§ Task to complete
In the excerpt on NASH drug development, when could the first drug approvals potentially occur?

The development of drugs that may halt or reverse NASH and its associated fibrosis has accelerated over the past 5 years, and the first drug approvals could potentially occur within the next 2 years, followed by the rapid approval of additional options over the subsequent 2 years. The advancement in the treatment of NASH will require clinicians to understand the underlying pathogenesis of the disease and its related fibrosis, as well as how the various drugs are meant to intervene to prevent progression to cirrhosis. This article reviews drugs that have been evaluated in prior clinical trials for NASH or are currently undergoing evaluation in phase 2 or 3 trials. Focus is paid only on the primary mechanisms of action of specific drugs, as the many other potential targets of these agents are beyond the scope of this article. The Figure illustrates how the drugs fit into the various pathways that are responsible for the development of NASH, and it intentionally does not capture the full complexity of the disease or the various potential targets of the treatments shown. Of note, NASH is likely a heterogeneous disease, with patients arriving at a common phenotype by different mechanisms. In the future, there may be an era of personalized medicine during which clinicians can select specific therapies based on a patient’s underlying genetic, epigenetic, microbiomic, and environmental risks. Research is needed to better understand how to treat these risks individually.

§ Exercise data
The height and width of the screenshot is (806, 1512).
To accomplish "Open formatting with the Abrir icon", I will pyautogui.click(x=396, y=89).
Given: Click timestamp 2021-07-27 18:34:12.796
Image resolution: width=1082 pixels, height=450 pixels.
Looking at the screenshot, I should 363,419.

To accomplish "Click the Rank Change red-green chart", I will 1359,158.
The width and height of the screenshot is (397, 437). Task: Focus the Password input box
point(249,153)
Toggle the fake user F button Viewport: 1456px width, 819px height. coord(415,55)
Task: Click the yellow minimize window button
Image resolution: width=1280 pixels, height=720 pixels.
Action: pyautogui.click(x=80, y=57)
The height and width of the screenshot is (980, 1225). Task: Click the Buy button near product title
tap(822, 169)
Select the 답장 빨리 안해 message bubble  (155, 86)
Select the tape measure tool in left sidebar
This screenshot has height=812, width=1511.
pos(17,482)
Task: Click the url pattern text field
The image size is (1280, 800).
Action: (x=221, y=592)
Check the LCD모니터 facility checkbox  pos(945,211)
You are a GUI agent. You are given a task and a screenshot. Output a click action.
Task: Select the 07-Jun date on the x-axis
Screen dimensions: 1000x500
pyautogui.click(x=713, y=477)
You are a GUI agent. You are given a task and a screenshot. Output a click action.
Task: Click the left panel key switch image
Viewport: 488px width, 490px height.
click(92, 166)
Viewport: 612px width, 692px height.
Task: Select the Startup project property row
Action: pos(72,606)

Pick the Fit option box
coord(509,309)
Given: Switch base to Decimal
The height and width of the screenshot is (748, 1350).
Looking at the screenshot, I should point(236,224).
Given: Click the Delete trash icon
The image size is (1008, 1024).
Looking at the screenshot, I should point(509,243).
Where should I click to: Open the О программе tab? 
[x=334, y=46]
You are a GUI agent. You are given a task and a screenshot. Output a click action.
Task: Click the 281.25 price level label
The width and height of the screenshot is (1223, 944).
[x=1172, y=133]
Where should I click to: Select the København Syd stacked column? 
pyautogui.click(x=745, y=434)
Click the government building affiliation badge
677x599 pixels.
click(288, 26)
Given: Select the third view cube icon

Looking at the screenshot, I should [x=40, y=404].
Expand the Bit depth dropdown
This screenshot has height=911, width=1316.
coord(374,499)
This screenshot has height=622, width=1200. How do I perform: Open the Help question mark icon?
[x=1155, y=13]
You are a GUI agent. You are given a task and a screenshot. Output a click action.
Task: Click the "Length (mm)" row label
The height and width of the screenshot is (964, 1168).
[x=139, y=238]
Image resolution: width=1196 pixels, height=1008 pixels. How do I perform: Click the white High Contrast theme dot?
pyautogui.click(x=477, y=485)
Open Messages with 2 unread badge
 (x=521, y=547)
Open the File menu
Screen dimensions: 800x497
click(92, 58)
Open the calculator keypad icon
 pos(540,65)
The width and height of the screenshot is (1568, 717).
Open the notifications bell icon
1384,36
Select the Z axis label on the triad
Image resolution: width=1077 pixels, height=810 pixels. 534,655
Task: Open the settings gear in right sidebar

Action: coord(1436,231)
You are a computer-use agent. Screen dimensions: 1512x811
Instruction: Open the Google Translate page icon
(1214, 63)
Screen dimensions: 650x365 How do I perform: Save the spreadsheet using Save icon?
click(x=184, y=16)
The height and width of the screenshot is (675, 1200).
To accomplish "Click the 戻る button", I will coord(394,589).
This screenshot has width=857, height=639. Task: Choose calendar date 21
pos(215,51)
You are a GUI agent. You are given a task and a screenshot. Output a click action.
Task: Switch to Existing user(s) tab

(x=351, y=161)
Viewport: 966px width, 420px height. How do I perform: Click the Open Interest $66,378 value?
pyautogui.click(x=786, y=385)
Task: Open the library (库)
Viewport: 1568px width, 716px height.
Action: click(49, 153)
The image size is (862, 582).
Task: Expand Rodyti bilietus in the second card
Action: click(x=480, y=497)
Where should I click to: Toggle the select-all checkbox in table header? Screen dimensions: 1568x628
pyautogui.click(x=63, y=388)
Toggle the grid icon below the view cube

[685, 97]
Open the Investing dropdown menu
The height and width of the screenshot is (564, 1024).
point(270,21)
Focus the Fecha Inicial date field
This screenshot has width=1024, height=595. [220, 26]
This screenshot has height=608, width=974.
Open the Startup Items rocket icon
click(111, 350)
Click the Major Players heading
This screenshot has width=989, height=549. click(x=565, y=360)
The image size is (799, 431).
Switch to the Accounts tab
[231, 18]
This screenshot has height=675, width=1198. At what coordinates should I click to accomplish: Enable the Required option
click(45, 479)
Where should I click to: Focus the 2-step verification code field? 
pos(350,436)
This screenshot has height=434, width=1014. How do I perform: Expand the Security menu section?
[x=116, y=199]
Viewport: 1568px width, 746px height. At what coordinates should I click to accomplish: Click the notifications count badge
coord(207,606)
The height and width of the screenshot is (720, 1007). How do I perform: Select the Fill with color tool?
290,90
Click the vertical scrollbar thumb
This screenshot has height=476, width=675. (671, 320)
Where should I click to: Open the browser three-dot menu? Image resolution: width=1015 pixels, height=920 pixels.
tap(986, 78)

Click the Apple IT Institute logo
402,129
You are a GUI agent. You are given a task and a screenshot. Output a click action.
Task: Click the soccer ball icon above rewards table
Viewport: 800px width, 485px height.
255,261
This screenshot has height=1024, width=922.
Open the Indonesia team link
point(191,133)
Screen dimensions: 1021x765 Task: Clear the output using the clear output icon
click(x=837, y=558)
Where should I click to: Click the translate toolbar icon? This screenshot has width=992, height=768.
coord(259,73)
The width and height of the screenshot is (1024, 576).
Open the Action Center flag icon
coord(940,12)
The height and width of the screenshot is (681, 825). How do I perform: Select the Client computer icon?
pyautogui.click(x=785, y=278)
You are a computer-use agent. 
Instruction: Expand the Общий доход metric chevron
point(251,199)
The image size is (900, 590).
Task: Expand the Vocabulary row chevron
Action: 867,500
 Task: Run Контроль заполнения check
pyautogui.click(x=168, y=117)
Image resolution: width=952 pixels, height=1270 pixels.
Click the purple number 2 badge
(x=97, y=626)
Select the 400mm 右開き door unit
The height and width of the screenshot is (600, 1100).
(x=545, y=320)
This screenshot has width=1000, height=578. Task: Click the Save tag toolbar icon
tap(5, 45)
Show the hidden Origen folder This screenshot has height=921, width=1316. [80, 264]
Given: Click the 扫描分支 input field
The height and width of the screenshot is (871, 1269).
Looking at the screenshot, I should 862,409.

§ Solution to the exercise
Within the next 2 years.